Monday, July 10, 2017

Why You Should Read "The Daydreamers!"

Even superheroes daydream...

Everyone is talking about Spider-Man: Homecoming, so I thought this would be an opportune time to share some Spider-Man stories. After going through my Spider-Man collection, I found a few good stories, but I think that "The Daydreamers!" is a short and fun story for Spidey fans, both new and old.

The title gives it away, but this is a story about the daydreams of Spider-Man and a couple of his friends and colleagues, including Mary Jane Watson, J. Jonah Jameson, and the Black Cat. It's a fun story that doesn't make any profound changes in the lives of any of the characters but does explore who these characters are, what they want, and what they fear.

Acting as a kind of narrator, Uatu the Watcher introduces the reader to the story and explains what we will be seeing: the dreams of our favorite characters. 

Felicity Hardy, the vigilante and thief known as the Black Cat, is in the hospital after an injury fighting alongside her lover, Spider-Man. She dreams about being able to leap out of her hospital bed and roam the rooftops of New York City with Spider-Man by her side. But not the goody-two-shoes Spider-Man she knows, but one that is a risk taker and a law breaker, someone dangerous like her.

While the Black Cat is dreaming and recovering in the hospital, Peter Parker's girlfriend, Mary Jane Watson, also daydreams. Mary Jane dreams about her career as an actress, becoming world famous and working with Hollywood's most renowned actors and directors. However, her dream is interrupted by the painful and complicated memories of her family.

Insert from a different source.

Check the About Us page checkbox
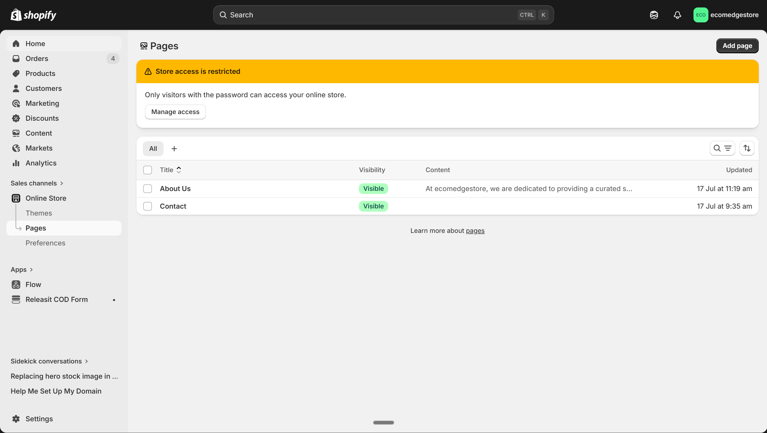The width and height of the screenshot is (767, 433). (148, 189)
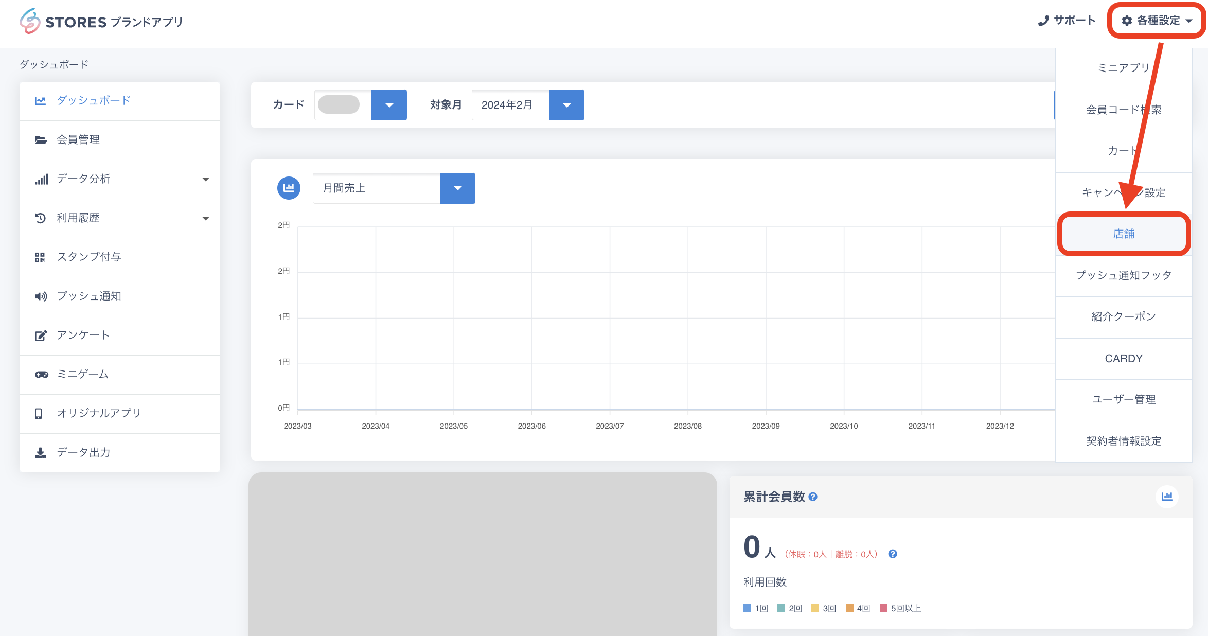Click help icon next to 累計会員数

point(813,497)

Less dramatic, J. Jonah Jameson walks down the streets of New York City and is (like always) annoyed by Spider-Man. He dreams about defeating Spider-Man with his own fists and getting the masked vigilante to admit to being a menace. Jameson also receives adoration from the city and grows a full head of hair. 

Swinging around New York City, Spider-Man notices Jameson going on his walk and has his own daydream. He imagines Jameson being attacked by all of his worst enemies and then jumping down and defeating them all, finally proving to Jameson that he's not a menace. In the dream, Spider-Man is loved by all of New York City and even receives an invitation to join the Avengers. Though his dream ends when the Avengers discover that Spider-Man is really wimpy Peter Parker and they abandon him.

This is not a long story and is more like a compilation of stories. Writer Roger Stern shows his understanding of these characters and plays an interesting look at the lives and dreams of Spider-Man and his friends. I also didn't realize that John Romita Jr. did the art for this story and it is pretty cool to see his early work compared to some of his art today.

So, if you're just looking for a Spider-Man story without being pulled into a large storyline that is going to take days to find and hours to read, check out "The Daydreamers!".